На другой день, оставив Никодима отсыпаться в номере, братья спустились к Пузанскому.
Перед этим у Луция с Никодимом снова произошел весьма неприятный разговор, когда Никодим попросил у него пропуск, чтобы, по его словам, прошвырнуться по магазинам и купить все новое. Луций отказался наотрез и напомнил Никодиму, что тот говорил о громадном количестве знакомых во всех слоях петербургского общества. На что тот резонно отвечал, дескать, в солдатском мундире ему не только до сливок общества не добраться, но из отеля не выбраться. В конце концов Никодим достал неизвестно откуда толстую пачку денег и отдал ее Луцию, чтобы тот купил ему новой одежды.
Пузанский был не один. Маленький седенький мужчина нахохлился напротив него в кресле и изучающе разглядывал грузного посланника из варварской Москвы.
— Мы обыкновенно хотим Россию вылепить по какому-нибудь диковинному историческому образцу, — втолковывал Пузанскому гость, даже не обернувшись к вошедшим, — а великие русские мыслители девятнадцатого — двадцатого веков Бердяев, Лосев, Антонов и другие давно осознали, что задача-то заключается в том, чтобы понять Божий замысел для нашей матушки-землицы.
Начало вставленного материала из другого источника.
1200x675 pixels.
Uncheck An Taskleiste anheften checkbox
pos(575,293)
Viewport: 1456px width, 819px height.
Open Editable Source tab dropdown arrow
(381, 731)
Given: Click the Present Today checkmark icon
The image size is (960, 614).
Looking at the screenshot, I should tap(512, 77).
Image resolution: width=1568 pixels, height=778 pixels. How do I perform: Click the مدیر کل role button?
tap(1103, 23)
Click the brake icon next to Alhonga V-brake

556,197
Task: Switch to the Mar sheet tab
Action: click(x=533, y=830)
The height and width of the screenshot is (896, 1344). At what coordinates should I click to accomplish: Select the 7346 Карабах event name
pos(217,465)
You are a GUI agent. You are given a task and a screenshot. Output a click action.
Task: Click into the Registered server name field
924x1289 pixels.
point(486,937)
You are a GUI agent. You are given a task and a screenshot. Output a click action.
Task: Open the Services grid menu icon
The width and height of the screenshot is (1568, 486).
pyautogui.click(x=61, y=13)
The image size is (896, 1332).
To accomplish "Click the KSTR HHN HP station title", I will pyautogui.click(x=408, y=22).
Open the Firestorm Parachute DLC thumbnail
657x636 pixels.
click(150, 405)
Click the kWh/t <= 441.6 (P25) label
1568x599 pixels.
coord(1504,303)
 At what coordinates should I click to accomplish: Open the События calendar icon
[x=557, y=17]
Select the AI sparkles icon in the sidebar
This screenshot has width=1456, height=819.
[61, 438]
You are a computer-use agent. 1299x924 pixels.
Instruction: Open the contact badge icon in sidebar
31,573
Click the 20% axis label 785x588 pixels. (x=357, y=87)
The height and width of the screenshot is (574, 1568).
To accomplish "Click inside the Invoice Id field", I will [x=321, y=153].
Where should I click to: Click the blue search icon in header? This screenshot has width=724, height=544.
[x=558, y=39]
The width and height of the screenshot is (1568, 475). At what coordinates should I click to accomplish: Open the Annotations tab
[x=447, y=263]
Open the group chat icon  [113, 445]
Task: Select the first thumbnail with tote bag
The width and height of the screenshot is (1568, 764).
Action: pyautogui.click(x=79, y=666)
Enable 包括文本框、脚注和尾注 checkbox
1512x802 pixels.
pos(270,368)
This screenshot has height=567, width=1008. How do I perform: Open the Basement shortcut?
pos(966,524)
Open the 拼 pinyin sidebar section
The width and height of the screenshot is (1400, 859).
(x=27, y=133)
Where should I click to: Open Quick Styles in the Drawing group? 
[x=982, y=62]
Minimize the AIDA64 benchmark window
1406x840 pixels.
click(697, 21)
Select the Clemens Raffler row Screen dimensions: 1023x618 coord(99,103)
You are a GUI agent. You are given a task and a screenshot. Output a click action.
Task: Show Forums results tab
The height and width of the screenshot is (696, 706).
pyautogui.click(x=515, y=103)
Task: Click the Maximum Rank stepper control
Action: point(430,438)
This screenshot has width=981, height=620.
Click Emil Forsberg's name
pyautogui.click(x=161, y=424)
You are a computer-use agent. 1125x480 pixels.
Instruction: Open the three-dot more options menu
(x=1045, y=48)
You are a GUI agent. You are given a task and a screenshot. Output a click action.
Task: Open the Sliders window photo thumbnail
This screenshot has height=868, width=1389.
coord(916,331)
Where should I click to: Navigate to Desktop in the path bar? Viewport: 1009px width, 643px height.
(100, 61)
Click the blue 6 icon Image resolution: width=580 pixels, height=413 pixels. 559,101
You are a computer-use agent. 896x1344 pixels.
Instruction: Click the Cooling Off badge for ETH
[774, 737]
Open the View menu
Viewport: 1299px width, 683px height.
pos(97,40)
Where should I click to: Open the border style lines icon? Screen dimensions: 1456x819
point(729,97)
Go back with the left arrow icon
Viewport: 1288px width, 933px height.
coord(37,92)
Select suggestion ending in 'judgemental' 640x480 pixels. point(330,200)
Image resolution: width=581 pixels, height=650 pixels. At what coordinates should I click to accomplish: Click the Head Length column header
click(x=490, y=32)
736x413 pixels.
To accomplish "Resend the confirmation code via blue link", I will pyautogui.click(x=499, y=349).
И все наши попытки сделать по-своему, не считаясь с волей Божьей, приводят к смехотворно-печальным результатам, а то и вовсе трагическим исходам.
В свою очередь Пузанский вельможно кивнул братьям на диван, после чего и незнакомец присоединился к приветствию. Отсевшие в конец комнаты братья невольно оказались привлечены к беседе.
— Согласен с вами, что в истории действует промысел Божий, но он реализуется через людей, и пусть человек безразличен Богу, сие не означает необходимости страдать второй век подряд. И сколько длиться сему? — не сказать чтобы очень горячо заинтересовался Пузанский.
— Истинно верны ваши слова, — обрадовался гость, — и народ как личность часто, как мы, скажем, в тысяча девятьсот семнадцатом и нынешнем две тысячи пятом году, стоит перед выбором и не всегда выдерживает испытания. Сегодня человечество уже окончательно осознало, что идет к своему концу, но при этом палец о палец не ударяет ради собственного спасения. Почему же ни один живущий не страждет делать выбор между добром и злом? Даже слаборазвитые страны третьего мира промеряют жизнь по западным стандартам. А Запад не может найти выход из трясины мамоны, потому что у него нет для этого духовной основы. Потребительская западная цивилизация, которую у нас отвергали еще двадцать лет назад, а теперь продались ей со всеми потрохами, выросла на чуждой русской душе религиозной основе. Например, у ряда протестантских вероисповеданий, таких, как кальвинизм или другие, не говоря уже о мормонах, существует учение о предопределении. Согласно ему, человеку уже при рождении уготовано, куда он попадет: в ад или в рай. И вы, конечно, понимаете, что там богатство — благо; соответствующим образом осуществляется и бронирование мест в раю, а долг человеческого бытия — приумножение капитала любыми средствами. Когда по Христу — понимаю, не мне вам говорить об этом, но не могу удержаться — легче верблюду пройти через игольное ушко, нежели богатому попасть в Царство Небесное.
— Вам будет весьма поучительно прогуляться по городу, — говорил незнакомец, вертя от рассеянности в руках свое пенсне. — Нет слов рассказать, как страдает душа русского человека от немецко-финского засилья. Мало того, что весь исторический центр от Финляндского вокзала до Василеостровского порта запродали на девяносто девять лет, так ведь и не пускают русского человека даже на Неву. Моя дочь говорит: «Папа, достань мне пропуск в Меншиковский дворец сходить, про который нам учительница рассказывала». Это моей-то дочке!
— Я бывал во многих европейских государствах, — отвечал раздумчиво педагог. — Если говорить о восточной Европе, то в ней полное засилье капитала. Но нигде я не сталкивался с ситуацией, чтобы весь город запродали в частное владение. Я в это просто поверить не могу.